If you’re brave enough to say goodbye, life will reward you with a new hello

Hello!

I am starting my last serie of posts on Australia, as I have now reached the end of all my knowledge on that beloved country. Last but not least, Western Australia. I kept it for the end, for a few reasons, and most of all because it has been my absolute favorite Australian state. Also, probably because it is still such a deep memory, the good and the bad are still intertwined in a swirl of laughs, happiness and tears.

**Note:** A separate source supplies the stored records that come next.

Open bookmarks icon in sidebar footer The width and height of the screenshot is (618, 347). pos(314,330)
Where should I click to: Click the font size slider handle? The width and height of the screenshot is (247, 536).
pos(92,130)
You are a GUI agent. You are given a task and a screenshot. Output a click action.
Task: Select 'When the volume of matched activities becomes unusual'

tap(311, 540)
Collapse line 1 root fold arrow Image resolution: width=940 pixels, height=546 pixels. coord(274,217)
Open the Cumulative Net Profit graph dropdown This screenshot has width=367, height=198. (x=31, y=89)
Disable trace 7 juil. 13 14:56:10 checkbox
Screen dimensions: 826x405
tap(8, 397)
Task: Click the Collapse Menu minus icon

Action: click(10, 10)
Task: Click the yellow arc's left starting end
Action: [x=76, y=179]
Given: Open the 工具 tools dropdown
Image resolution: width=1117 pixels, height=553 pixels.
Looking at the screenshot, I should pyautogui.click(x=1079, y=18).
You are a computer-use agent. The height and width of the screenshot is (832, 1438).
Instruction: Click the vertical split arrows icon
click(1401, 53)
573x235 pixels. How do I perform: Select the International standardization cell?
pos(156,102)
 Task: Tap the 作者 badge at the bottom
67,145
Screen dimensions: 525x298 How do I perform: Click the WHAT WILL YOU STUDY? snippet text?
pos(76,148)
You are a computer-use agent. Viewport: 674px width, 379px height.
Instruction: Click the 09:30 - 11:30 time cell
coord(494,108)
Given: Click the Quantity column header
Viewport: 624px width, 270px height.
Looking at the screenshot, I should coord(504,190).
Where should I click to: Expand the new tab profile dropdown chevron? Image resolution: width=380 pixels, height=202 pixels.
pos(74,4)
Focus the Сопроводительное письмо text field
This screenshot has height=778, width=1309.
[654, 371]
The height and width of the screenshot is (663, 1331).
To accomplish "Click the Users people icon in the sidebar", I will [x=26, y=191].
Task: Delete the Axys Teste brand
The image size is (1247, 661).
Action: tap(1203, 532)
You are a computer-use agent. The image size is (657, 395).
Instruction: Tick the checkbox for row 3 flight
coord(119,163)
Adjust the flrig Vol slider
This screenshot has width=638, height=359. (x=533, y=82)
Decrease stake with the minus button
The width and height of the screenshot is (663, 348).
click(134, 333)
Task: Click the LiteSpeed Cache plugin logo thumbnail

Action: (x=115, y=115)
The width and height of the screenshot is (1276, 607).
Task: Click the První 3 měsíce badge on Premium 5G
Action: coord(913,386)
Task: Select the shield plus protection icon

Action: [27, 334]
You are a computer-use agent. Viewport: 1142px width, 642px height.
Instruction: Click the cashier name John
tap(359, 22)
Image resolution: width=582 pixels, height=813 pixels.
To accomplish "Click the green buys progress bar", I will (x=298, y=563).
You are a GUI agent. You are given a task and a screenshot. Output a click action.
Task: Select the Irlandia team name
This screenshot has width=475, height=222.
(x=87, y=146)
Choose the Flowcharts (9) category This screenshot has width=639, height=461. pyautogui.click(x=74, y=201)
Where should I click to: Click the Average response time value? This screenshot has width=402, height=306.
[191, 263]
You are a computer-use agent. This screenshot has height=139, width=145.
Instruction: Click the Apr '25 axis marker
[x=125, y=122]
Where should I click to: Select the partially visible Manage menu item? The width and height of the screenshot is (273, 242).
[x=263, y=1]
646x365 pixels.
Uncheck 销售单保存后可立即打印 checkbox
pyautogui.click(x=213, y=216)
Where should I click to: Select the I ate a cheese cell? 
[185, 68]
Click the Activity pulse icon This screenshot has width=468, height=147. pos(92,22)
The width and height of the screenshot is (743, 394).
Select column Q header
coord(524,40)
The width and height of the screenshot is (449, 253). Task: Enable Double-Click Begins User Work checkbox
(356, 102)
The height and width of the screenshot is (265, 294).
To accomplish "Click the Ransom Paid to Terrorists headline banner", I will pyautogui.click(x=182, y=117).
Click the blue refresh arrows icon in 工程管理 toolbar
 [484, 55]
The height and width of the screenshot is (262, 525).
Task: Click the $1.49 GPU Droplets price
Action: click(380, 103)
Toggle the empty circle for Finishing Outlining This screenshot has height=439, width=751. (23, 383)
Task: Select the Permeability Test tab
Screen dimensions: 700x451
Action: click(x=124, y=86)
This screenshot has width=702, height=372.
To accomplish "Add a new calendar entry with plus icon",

My brother is now living in Perth, he broke the news to me the very day I came home from 16 amazing months of travelling, through my mother, probably for fear of what I would say. If I like to think that family is sacred and that I should ONLY have been happy for him to have the opportunity to live the same life changing experience I had, it only broke my heart so deep I wasn’t too sure how to fix it. I can’t really say how much of what I felt as a betrayal conditioned the way I now consider my experience in Western Australia but it sure made it an open wound, a memory so dirty that I would only feel sick and enraged every time the word Australia would be brought up. Time has passed since then, and if I am able to have the best outlook possible on my experience in OZ, I still don’t know how to deal with the curiosity of my whole family around the new life my brother has given himself.

“He owes it all to himself, you have no right to be angry at him” that’s exactly how Mom put it. “He took lots of risks to go there, and live the life he wanted”. The only thing he did was live the dream of MY life exactly at the moment it was taken away from me.

But family is like that that you learn to forgive. Anything. C is always talking of the days when “we’ll be back there. Because we will. Won’t we?” Won’t we? Can we revive the happy days that we’ve had? What happens if the day we finally set our backpacks down there (because we will) none of what we remembers is there? One thing is sure, we won’t ever find what we used to have. And when I am asked now “If you have the chance to live in Oz again, where would it be?” the answer is not Fremantle anymore, for the fear of ruining the memory of what are the happiest days of my life is greater than the expectations of a lifetime of beach and sunshine.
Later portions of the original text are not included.